New York City Police Commissioner Dermot Shea described the move as “closing one of the last chapters” in reforms.

NYPD Will Disband Its Citywide Plainclothes Anti-Crime Teams
An officer with the New York City Police Department (NYPD) distributes masks to people in New York, U.S. (Photographer: Jeenah Moon/Bloomberg)

(Bloomberg) -- New York City, facing a spike in shootings and murders, will disband its precinct anti-crime teams, deploying about 600 mostly plainclothes officers to its detective, intelligence and counterterrorism bureaus.

Police Commissioner Dermot Shea described the move as “closing one of the last chapters” in reforms begun with reduced stop-and-frisk street tactics six years ago.

The commissioner took the action with the city experiencing a 22% increase in shootings and a 25% jump in murders through June 7, according to NYPD statistics. The reversal comes after 30 years of decreased crime that brought city murder totals to 319 last year, from 2,262 in 1990.

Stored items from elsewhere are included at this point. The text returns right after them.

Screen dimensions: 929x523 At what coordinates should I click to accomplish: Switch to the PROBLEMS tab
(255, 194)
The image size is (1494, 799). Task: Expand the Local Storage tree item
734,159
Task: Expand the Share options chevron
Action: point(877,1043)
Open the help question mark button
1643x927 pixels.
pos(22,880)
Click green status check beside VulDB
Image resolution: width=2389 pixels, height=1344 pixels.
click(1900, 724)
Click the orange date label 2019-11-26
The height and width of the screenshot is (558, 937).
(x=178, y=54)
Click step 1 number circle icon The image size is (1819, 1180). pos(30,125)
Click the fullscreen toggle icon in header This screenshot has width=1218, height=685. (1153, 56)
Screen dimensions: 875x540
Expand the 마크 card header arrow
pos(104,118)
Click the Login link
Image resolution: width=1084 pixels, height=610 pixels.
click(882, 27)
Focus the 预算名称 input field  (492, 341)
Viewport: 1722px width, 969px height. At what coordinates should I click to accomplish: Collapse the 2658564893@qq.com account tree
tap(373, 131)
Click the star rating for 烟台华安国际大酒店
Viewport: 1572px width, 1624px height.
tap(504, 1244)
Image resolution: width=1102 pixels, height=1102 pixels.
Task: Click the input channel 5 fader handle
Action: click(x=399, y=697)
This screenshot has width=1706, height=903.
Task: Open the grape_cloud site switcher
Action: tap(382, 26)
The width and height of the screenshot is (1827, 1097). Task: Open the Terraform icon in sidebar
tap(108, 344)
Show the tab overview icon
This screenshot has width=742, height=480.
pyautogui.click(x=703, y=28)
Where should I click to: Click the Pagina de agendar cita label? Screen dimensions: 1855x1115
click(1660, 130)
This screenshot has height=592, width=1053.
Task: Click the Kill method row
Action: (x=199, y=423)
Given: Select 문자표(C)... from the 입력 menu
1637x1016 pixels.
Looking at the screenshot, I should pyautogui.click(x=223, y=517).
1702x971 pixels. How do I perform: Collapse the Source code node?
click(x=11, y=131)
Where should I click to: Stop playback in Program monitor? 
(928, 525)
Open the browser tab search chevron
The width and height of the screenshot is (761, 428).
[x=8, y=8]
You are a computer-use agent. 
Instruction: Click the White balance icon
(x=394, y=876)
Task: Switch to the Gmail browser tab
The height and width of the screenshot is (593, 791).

The 36,000-officer department has been through one of its most challenging periods since January, Shea said. That month, the state legislature restricted judges’ discretion to set bail, followed by the Covid-19 outbreak and most recently nights of protests and looting after the Minneapolis police killing of George Floyd. It’s now facing demands from the City Council that it slash $1 billion from its $5.6 billion operating budget.

“It’s not confined to one neighborhood or one gang,” the commissioner said of the recent crime increase. “That storm is on the horizon. And it even more so makes me concerned about any discussion of budget cuts, specifically around headcount. New York City residents deserve to be protected. They want more cops, not less cops.”

Plainclothes police will still work undercover on narcotics and other crimes, but won’t be assigned to patrol streets looking for law violators, he said. Police activists have complained that officers disguised as civilians engender neighborhood residents’ distrust of the department, and that interferes with police efforts to gain residents’ cooperation.

Shea said the anti-crime officers had a disproportionate percentage of complaints against them and shootings. “They were doing exactly what was asked of them,” he said. But “policing in 2020 is not what it was five, 10 or 15 years ago.”

Patrick Lynch, president of the Police Benevolent Association, the union representing 50,000 active and retired NYPD officers, opposed the move, saying the city’s leaders “will have to reckon with the consequences” as crime increases.

“Anti-Crime’s mission was to protect New Yorkers by proactively preventing crime, especially gun violence,” he said. “Our city leaders have clearly decided that proactive policing isn’t a priority anymore.”